95th ESA Annual Meeting (August 1 -- 6, 2010)

OOS 33-3 - A landscape effect on Adélie penguin demography

Wednesday, August 4, 2010: 2:10 PM
310-311, David L Lawrence Convention Center
William Fraser, Polar Oceans Research Group, Sheridan, MT

Explanations regarding the causal origins of long-term change in Adélie penguin populations have focused almost exclusively on the effects of variability in the marine environment.  Although this perspective has broad theoretical and empirical support, new research indicates that populations of this species are also regulated by factors that affect the availability and quality of terrestrial breeding habitats.  These findings are based on analyses of Adélie penguin breeding population trends combined with spatially explicit models of breeding habitat geomorphology and snow deposition patterns spanning more than 30 years near Palmer Station, Western Antarctic Peninsula.
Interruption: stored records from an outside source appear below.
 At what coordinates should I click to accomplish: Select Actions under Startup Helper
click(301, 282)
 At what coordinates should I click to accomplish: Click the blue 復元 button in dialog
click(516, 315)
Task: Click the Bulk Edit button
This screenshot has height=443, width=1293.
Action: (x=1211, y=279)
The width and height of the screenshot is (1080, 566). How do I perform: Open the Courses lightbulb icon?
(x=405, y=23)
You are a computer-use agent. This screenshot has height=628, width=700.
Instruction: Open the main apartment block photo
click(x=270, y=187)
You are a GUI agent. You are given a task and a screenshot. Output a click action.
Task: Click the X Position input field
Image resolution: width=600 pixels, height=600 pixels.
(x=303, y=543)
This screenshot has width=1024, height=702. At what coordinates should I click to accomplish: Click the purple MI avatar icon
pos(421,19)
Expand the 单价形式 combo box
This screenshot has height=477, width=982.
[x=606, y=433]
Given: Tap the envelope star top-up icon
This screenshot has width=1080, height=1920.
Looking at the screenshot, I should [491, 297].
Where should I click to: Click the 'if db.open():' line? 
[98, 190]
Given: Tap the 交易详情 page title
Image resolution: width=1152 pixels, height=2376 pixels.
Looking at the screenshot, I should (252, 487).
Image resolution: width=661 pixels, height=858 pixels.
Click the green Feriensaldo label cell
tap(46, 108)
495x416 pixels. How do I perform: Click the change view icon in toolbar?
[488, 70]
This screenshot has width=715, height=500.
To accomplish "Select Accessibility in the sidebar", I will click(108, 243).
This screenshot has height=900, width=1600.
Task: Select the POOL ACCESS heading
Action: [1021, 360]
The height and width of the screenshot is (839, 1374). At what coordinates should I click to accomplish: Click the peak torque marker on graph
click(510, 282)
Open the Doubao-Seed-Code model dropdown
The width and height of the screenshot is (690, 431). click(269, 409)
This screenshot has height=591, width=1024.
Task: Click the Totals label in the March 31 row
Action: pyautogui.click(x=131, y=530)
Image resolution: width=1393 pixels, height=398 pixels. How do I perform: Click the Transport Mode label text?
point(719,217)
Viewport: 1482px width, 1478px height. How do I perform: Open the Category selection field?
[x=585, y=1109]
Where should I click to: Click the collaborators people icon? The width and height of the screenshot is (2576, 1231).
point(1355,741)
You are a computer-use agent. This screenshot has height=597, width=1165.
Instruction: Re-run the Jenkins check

Habitat-specific demography may be an important but unrecognized feature regulating the population dynamics of Adélie penguins.  Although the causal mechanisms involved are still under investigation, preliminary findings indicate that the relevant processes are linked to interactions between breeding habitat geomorphology and changing patterns of snow deposition due to climate warming.  One result of these processes is a form of habitat fragmentation, which in turn affects demography at multiple space (individuals, colonies, rookeries) and time (interannual to centuries) scales.  These findings further imply that the existing information needed to understand and model Adélie penguin population dynamics may be incomplete unless the potential effects of breeding habitat variability on demography are recognized.